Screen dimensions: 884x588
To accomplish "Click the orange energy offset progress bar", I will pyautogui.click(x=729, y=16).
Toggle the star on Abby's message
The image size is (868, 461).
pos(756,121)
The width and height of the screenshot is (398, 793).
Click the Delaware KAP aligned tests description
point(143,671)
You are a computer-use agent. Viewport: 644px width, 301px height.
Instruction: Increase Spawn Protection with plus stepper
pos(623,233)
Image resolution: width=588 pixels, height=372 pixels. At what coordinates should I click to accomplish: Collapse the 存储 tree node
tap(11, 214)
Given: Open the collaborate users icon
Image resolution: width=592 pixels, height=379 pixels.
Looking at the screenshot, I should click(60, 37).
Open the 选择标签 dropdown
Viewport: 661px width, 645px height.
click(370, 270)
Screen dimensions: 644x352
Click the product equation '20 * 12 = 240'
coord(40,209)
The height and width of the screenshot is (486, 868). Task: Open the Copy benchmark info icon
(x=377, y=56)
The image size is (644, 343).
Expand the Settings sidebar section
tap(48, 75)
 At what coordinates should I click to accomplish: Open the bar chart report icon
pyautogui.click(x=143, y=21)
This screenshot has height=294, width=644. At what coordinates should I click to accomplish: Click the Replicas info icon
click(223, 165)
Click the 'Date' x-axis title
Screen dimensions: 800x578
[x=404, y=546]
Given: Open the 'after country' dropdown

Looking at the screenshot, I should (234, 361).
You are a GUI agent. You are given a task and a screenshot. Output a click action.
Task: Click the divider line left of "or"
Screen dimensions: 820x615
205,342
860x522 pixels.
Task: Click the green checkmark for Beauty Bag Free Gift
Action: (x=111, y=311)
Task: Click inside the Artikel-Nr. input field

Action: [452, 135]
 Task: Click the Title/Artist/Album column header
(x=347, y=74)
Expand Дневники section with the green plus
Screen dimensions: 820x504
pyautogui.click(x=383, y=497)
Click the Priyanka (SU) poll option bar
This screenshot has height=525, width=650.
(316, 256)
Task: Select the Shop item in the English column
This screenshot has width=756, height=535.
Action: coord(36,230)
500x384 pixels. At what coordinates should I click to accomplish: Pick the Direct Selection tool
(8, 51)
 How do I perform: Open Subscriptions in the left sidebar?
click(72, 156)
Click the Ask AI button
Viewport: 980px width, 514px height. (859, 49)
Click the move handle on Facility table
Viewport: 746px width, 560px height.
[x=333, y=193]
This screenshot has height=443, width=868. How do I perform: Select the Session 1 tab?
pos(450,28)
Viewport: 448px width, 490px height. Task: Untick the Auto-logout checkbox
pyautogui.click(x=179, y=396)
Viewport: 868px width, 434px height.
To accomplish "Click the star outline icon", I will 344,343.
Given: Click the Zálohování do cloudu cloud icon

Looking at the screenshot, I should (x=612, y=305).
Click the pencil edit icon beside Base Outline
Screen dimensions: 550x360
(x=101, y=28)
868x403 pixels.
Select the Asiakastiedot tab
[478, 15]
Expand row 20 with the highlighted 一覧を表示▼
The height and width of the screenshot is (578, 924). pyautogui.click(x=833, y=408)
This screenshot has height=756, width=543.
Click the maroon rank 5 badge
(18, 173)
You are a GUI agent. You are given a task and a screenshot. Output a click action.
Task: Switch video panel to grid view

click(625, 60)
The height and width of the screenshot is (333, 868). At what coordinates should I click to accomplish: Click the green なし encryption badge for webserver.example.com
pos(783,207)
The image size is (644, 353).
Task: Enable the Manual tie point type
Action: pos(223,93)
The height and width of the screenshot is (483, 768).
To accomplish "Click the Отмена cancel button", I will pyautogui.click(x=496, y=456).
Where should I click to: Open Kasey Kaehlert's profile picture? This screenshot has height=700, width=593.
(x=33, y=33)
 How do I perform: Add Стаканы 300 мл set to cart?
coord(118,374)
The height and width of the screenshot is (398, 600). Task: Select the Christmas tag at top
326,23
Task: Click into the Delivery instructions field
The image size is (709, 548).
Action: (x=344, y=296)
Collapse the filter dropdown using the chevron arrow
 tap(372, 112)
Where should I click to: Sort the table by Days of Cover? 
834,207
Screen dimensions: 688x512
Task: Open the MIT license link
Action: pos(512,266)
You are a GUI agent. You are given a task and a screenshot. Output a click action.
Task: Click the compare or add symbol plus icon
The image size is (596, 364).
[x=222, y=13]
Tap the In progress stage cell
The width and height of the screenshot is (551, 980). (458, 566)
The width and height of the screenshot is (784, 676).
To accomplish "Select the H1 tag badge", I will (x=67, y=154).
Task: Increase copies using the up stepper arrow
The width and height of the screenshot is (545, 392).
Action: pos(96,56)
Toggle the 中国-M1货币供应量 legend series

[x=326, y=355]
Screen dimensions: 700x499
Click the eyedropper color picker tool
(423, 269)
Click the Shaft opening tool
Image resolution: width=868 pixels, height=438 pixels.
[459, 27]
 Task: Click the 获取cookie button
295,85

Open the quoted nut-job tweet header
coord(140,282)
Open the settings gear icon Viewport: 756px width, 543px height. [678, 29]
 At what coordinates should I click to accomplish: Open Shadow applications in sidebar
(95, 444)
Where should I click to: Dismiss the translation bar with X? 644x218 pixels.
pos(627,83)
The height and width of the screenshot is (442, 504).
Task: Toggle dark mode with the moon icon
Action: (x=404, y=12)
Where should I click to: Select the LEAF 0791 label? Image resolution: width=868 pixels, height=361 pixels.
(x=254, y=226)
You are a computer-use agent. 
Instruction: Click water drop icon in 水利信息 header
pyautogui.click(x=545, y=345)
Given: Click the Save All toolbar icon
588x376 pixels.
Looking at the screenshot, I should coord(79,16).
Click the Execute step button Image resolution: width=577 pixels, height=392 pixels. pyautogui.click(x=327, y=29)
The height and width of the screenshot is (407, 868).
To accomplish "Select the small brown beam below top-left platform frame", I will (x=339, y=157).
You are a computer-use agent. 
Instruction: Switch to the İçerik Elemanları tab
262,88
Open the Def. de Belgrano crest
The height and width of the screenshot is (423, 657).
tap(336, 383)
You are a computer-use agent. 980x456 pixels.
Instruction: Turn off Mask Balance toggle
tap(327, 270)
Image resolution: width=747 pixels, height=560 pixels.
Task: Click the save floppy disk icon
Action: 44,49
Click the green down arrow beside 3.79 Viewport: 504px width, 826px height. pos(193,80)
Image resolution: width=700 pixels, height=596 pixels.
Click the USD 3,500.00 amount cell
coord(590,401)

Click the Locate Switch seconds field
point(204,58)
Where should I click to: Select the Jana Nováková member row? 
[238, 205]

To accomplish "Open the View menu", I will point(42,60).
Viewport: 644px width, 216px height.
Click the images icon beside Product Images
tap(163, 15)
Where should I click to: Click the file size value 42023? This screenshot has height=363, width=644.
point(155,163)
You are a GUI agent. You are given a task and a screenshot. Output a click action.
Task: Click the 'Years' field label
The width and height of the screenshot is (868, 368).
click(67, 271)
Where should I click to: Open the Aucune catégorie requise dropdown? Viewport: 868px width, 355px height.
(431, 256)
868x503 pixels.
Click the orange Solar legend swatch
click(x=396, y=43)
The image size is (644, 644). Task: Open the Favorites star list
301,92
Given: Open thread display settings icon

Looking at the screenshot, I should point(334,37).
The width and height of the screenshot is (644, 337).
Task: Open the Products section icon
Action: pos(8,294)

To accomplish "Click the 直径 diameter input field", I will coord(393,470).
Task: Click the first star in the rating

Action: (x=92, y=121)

What the task requires:
Could you reproduce every record exactly as it appears?

Solution to the exercise:
Screen dimensions: 884x588
To accomplish "Click the orange energy offset progress bar", I will pyautogui.click(x=729, y=16).
Toggle the star on Abby's message
The image size is (868, 461).
pos(756,121)
The width and height of the screenshot is (398, 793).
Click the Delaware KAP aligned tests description
point(143,671)
You are a computer-use agent. Viewport: 644px width, 301px height.
Instruction: Increase Spawn Protection with plus stepper
pos(623,233)
Image resolution: width=588 pixels, height=372 pixels. At what coordinates should I click to accomplish: Collapse the 存储 tree node
tap(11, 214)
Given: Open the collaborate users icon
Image resolution: width=592 pixels, height=379 pixels.
Looking at the screenshot, I should click(60, 37).
Open the 选择标签 dropdown
Viewport: 661px width, 645px height.
click(370, 270)
Screen dimensions: 644x352
Click the product equation '20 * 12 = 240'
coord(40,209)
The height and width of the screenshot is (486, 868). Task: Open the Copy benchmark info icon
(x=377, y=56)
The image size is (644, 343).
Expand the Settings sidebar section
tap(48, 75)
 At what coordinates should I click to accomplish: Open the bar chart report icon
pyautogui.click(x=143, y=21)
This screenshot has height=294, width=644. At what coordinates should I click to accomplish: Click the Replicas info icon
click(223, 165)
Click the 'Date' x-axis title
Screen dimensions: 800x578
[x=404, y=546]
Given: Open the 'after country' dropdown

Looking at the screenshot, I should (234, 361).
You are a GUI agent. You are given a task and a screenshot. Output a click action.
Task: Click the divider line left of "or"
Screen dimensions: 820x615
205,342
860x522 pixels.
Task: Click the green checkmark for Beauty Bag Free Gift
Action: (x=111, y=311)
Task: Click inside the Artikel-Nr. input field

Action: [452, 135]
 Task: Click the Title/Artist/Album column header
(x=347, y=74)
Expand Дневники section with the green plus
Screen dimensions: 820x504
pyautogui.click(x=383, y=497)
Click the Priyanka (SU) poll option bar
This screenshot has height=525, width=650.
(316, 256)
Task: Select the Shop item in the English column
This screenshot has width=756, height=535.
Action: coord(36,230)
500x384 pixels. At what coordinates should I click to accomplish: Pick the Direct Selection tool
(8, 51)
 How do I perform: Open Subscriptions in the left sidebar?
click(72, 156)
Click the Ask AI button
Viewport: 980px width, 514px height. (859, 49)
Click the move handle on Facility table
Viewport: 746px width, 560px height.
[x=333, y=193]
This screenshot has height=443, width=868. How do I perform: Select the Session 1 tab?
pos(450,28)
Viewport: 448px width, 490px height. Task: Untick the Auto-logout checkbox
pyautogui.click(x=179, y=396)
Viewport: 868px width, 434px height.
To accomplish "Click the star outline icon", I will 344,343.
Given: Click the Zálohování do cloudu cloud icon

Looking at the screenshot, I should (x=612, y=305).
Click the pencil edit icon beside Base Outline
Screen dimensions: 550x360
(x=101, y=28)
868x403 pixels.
Select the Asiakastiedot tab
[478, 15]
Expand row 20 with the highlighted 一覧を表示▼
The height and width of the screenshot is (578, 924). pyautogui.click(x=833, y=408)
This screenshot has height=756, width=543.
Click the maroon rank 5 badge
(18, 173)
You are a GUI agent. You are given a task and a screenshot. Output a click action.
Task: Switch video panel to grid view

click(625, 60)
The height and width of the screenshot is (333, 868). At what coordinates should I click to accomplish: Click the green なし encryption badge for webserver.example.com
pos(783,207)
The image size is (644, 353).
Task: Enable the Manual tie point type
Action: pos(223,93)
The height and width of the screenshot is (483, 768).
To accomplish "Click the Отмена cancel button", I will pyautogui.click(x=496, y=456).
Where should I click to: Open Kasey Kaehlert's profile picture? This screenshot has height=700, width=593.
(x=33, y=33)
 How do I perform: Add Стаканы 300 мл set to cart?
coord(118,374)
The height and width of the screenshot is (398, 600). Task: Select the Christmas tag at top
326,23
Task: Click into the Delivery instructions field
The image size is (709, 548).
Action: (x=344, y=296)
Collapse the filter dropdown using the chevron arrow
 tap(372, 112)
Where should I click to: Sort the table by Days of Cover? 
834,207
Screen dimensions: 688x512
Task: Open the MIT license link
Action: pos(512,266)
You are a GUI agent. You are given a task and a screenshot. Output a click action.
Task: Click the compare or add symbol plus icon
The image size is (596, 364).
[x=222, y=13]
Tap the In progress stage cell
The width and height of the screenshot is (551, 980). (458, 566)
The width and height of the screenshot is (784, 676).
To accomplish "Select the H1 tag badge", I will (x=67, y=154).
Task: Increase copies using the up stepper arrow
The width and height of the screenshot is (545, 392).
Action: pos(96,56)
Toggle the 中国-M1货币供应量 legend series

[x=326, y=355]
Screen dimensions: 700x499
Click the eyedropper color picker tool
(423, 269)
Click the Shaft opening tool
Image resolution: width=868 pixels, height=438 pixels.
[459, 27]
 Task: Click the 获取cookie button
295,85

Open the quoted nut-job tweet header
coord(140,282)
Open the settings gear icon Viewport: 756px width, 543px height. [678, 29]
 At what coordinates should I click to accomplish: Open Shadow applications in sidebar
(95, 444)
Where should I click to: Dismiss the translation bar with X? 644x218 pixels.
pos(627,83)
The height and width of the screenshot is (442, 504).
Task: Toggle dark mode with the moon icon
Action: (x=404, y=12)
Where should I click to: Select the LEAF 0791 label? Image resolution: width=868 pixels, height=361 pixels.
(x=254, y=226)
You are a computer-use agent. 
Instruction: Click water drop icon in 水利信息 header
pyautogui.click(x=545, y=345)
Given: Click the Save All toolbar icon
588x376 pixels.
Looking at the screenshot, I should coord(79,16).
Click the Execute step button Image resolution: width=577 pixels, height=392 pixels. pyautogui.click(x=327, y=29)
The height and width of the screenshot is (407, 868).
To accomplish "Select the small brown beam below top-left platform frame", I will (x=339, y=157).
You are a computer-use agent. 
Instruction: Switch to the İçerik Elemanları tab
262,88
Open the Def. de Belgrano crest
The height and width of the screenshot is (423, 657).
tap(336, 383)
You are a computer-use agent. 980x456 pixels.
Instruction: Turn off Mask Balance toggle
tap(327, 270)
Image resolution: width=747 pixels, height=560 pixels.
Task: Click the save floppy disk icon
Action: 44,49
Click the green down arrow beside 3.79 Viewport: 504px width, 826px height. pos(193,80)
Image resolution: width=700 pixels, height=596 pixels.
Click the USD 3,500.00 amount cell
coord(590,401)

Click the Locate Switch seconds field
point(204,58)
Where should I click to: Select the Jana Nováková member row? 
[238, 205]

To accomplish "Open the View menu", I will point(42,60).
Viewport: 644px width, 216px height.
Click the images icon beside Product Images
tap(163, 15)
Where should I click to: Click the file size value 42023? This screenshot has height=363, width=644.
point(155,163)
You are a GUI agent. You are given a task and a screenshot. Output a click action.
Task: Click the 'Years' field label
The width and height of the screenshot is (868, 368).
click(67, 271)
Where should I click to: Open the Aucune catégorie requise dropdown? Viewport: 868px width, 355px height.
(431, 256)
868x503 pixels.
Click the orange Solar legend swatch
click(x=396, y=43)
The image size is (644, 644). Task: Open the Favorites star list
301,92
Given: Open thread display settings icon

Looking at the screenshot, I should point(334,37).
The width and height of the screenshot is (644, 337).
Task: Open the Products section icon
Action: pos(8,294)

To accomplish "Click the 直径 diameter input field", I will coord(393,470).
Task: Click the first star in the rating

Action: (x=92, y=121)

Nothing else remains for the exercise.